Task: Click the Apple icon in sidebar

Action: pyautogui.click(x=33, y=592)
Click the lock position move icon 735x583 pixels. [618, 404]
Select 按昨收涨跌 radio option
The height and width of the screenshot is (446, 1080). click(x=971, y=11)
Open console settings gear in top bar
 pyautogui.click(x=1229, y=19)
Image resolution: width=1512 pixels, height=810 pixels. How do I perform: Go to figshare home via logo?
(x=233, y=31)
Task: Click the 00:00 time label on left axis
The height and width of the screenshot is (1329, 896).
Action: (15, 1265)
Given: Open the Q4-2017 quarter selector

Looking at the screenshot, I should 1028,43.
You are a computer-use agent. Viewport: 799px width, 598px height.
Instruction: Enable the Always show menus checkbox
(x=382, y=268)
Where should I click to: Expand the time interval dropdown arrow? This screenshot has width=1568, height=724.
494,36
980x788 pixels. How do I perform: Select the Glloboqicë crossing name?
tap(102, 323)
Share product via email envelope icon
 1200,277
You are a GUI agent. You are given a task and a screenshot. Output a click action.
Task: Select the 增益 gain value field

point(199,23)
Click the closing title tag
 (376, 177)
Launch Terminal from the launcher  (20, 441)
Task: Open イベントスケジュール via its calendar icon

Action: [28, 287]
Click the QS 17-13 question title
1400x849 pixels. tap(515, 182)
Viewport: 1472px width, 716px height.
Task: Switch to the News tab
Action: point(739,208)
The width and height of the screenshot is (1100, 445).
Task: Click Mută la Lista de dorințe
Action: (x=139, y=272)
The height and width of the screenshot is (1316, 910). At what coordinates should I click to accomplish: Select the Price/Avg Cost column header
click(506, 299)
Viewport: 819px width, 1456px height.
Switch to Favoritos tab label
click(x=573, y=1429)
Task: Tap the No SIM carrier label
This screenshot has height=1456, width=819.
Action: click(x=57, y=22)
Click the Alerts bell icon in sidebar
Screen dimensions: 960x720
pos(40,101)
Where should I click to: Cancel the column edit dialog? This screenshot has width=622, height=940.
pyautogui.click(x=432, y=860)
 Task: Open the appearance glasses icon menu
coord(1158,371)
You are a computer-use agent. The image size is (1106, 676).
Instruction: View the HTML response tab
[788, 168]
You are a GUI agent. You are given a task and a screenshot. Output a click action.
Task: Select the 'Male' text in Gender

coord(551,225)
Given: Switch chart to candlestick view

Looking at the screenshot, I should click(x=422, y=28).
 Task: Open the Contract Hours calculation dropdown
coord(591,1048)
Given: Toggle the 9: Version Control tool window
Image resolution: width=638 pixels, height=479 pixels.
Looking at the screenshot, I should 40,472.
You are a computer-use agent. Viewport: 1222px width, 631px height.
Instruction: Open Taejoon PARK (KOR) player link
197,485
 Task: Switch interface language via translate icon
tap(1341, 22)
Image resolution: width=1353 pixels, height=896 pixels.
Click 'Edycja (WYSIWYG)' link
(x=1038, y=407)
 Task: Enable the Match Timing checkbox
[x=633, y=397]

What needs to be done: Rewrite all of the records above, changing every "checkbox" to "check box" and leaving everything else the same.

Full answer:
Task: Click the Apple icon in sidebar

Action: pyautogui.click(x=33, y=592)
Click the lock position move icon 735x583 pixels. [618, 404]
Select 按昨收涨跌 radio option
The height and width of the screenshot is (446, 1080). click(x=971, y=11)
Open console settings gear in top bar
 pyautogui.click(x=1229, y=19)
Image resolution: width=1512 pixels, height=810 pixels. How do I perform: Go to figshare home via logo?
(x=233, y=31)
Task: Click the 00:00 time label on left axis
The height and width of the screenshot is (1329, 896).
Action: (15, 1265)
Given: Open the Q4-2017 quarter selector

Looking at the screenshot, I should 1028,43.
You are a computer-use agent. Viewport: 799px width, 598px height.
Instruction: Enable the Always show menus check box
(x=382, y=268)
Where should I click to: Expand the time interval dropdown arrow? This screenshot has width=1568, height=724.
494,36
980x788 pixels. How do I perform: Select the Glloboqicë crossing name?
tap(102, 323)
Share product via email envelope icon
 1200,277
You are a GUI agent. You are given a task and a screenshot. Output a click action.
Task: Select the 增益 gain value field

point(199,23)
Click the closing title tag
 (376, 177)
Launch Terminal from the launcher  (20, 441)
Task: Open イベントスケジュール via its calendar icon

Action: [28, 287]
Click the QS 17-13 question title
1400x849 pixels. tap(515, 182)
Viewport: 1472px width, 716px height.
Task: Switch to the News tab
Action: point(739,208)
The width and height of the screenshot is (1100, 445).
Task: Click Mută la Lista de dorințe
Action: (x=139, y=272)
The height and width of the screenshot is (1316, 910). At what coordinates should I click to accomplish: Select the Price/Avg Cost column header
click(506, 299)
Viewport: 819px width, 1456px height.
Switch to Favoritos tab label
click(x=573, y=1429)
Task: Tap the No SIM carrier label
This screenshot has height=1456, width=819.
Action: click(x=57, y=22)
Click the Alerts bell icon in sidebar
Screen dimensions: 960x720
pos(40,101)
Where should I click to: Cancel the column edit dialog? This screenshot has width=622, height=940.
pyautogui.click(x=432, y=860)
 Task: Open the appearance glasses icon menu
coord(1158,371)
You are a computer-use agent. The image size is (1106, 676).
Instruction: View the HTML response tab
[788, 168]
You are a GUI agent. You are given a task and a screenshot. Output a click action.
Task: Select the 'Male' text in Gender

coord(551,225)
Given: Switch chart to candlestick view

Looking at the screenshot, I should click(x=422, y=28).
 Task: Open the Contract Hours calculation dropdown
coord(591,1048)
Given: Toggle the 9: Version Control tool window
Image resolution: width=638 pixels, height=479 pixels.
Looking at the screenshot, I should 40,472.
You are a computer-use agent. Viewport: 1222px width, 631px height.
Instruction: Open Taejoon PARK (KOR) player link
197,485
 Task: Switch interface language via translate icon
tap(1341, 22)
Image resolution: width=1353 pixels, height=896 pixels.
Click 'Edycja (WYSIWYG)' link
(x=1038, y=407)
 Task: Enable the Match Timing check box
[x=633, y=397]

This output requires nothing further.